Problem => Nothing but the lines from the one with "The image size is (1056, 540)." through the end of the records may appear in the answer, each reproduced exactly, pictures omitted.
** Input data follows **
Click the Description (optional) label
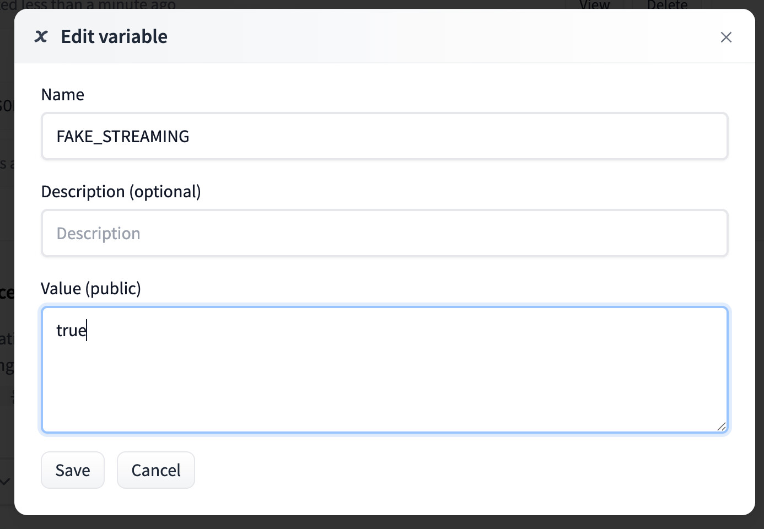Image resolution: width=764 pixels, height=529 pixels. (x=121, y=192)
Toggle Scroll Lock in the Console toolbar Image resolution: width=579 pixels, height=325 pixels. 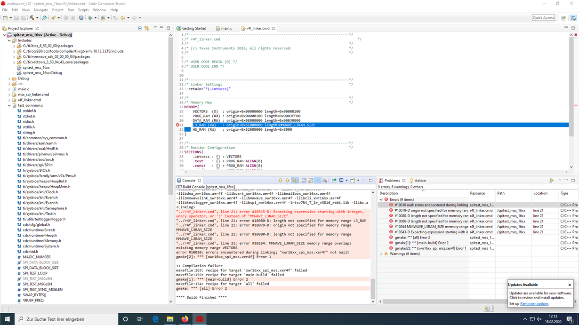pos(311,181)
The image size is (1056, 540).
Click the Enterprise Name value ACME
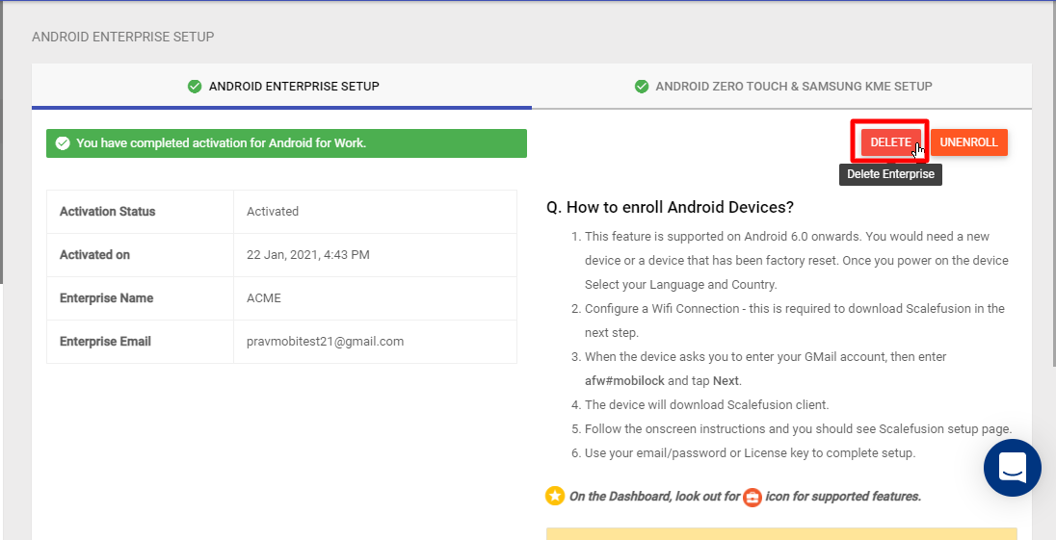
** End of Input data **
Solution to the problem =>
The image size is (1056, 540).
Click the Enterprise Name value ACME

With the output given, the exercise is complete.